First, the taxpayers in Sacramento generate over half a billion dollars in tax revenue for city services. These taxes include property taxes, sales taxes, utility user taxes and the Measure U tax.
Local governments, and especially Sacramento, have a history of neglecting infrastructure and instead fund fancy new projects or programs until roads, sidewalks, and sewers start to fall into disrepair.
On top of that, if you look at your property tax bill you will see a list of “below the line” items that include flood control assessments, lighting and landscaping assessments, Mello-Roos taxes (in many neighborhoods) and a litany of other miscellaneous fees, charges, taxes, and assessments.
Second, this is a bad time to propose a new tax. Although the pandemic appears to be subsiding, the city’s economy is still weak. One third of SMUD customers are either behind or have stopped paying their bills altogether. And small family businesses are still closing their doors. Inflation is raging. This proposal has been kicking around for years, but city leaders seemingly can’t read the room that homeowners, renters and businesses are struggling.
Third, neither of us dispute the need to upgrade the City’s storm water system because both age and deterioration have taken a toll. But local governments, and especially Sacramento, have a history of neglecting infrastructure and instead fund fancy new projects or programs until roads, sidewalks, and sewers start to fall into disrepair. It is only then they run to taxpayers for more money. We believe that historic neglect and lack of prioritization shouldn’t be rewarded.
Fourth, this is a highly regressive tax falling disproportionately on the shoulders of the working poor and the middle class. And if renters think that landlords won’t pass this increased tax along to tenants, they’re kidding themselves.

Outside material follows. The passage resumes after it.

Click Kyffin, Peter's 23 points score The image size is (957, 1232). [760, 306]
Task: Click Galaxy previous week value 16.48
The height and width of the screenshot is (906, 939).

Fifth, this “ballot process” is not an election run by the County Registrar of Voters but by the city. We’re not conspiracy theorists, but there is no doubt that the folks overseeing the “election” are not neutral in their stance. For example, only by carefully reading the material accompanying the ballot are property owners fully aware of how much they will personally be paying. The question remains: is the information provided with the ballots really objective?
Lastly, in a rare display of bipartisanship, Congress passed billions in funds exactly for these types of projects. This new “fee” was proposed before that was a gleam in the eye of the city bureaucrats.
Here’s the bottom line: The City of Sacramento has simply failed to make its case for a new tax on property owners at this inopportune time and, moreover, that there are no alternatives to financing the intended projects.
Editor’s Note: Jon Coupal is the president of the Howard Jarvis Taxpayers Association, California’s largest taxpayer advocacy organization. Steven Maviglio is the principal of the Sacramento-based Forza Communications, a strategic communications firm specializing in political and legislative campaigns.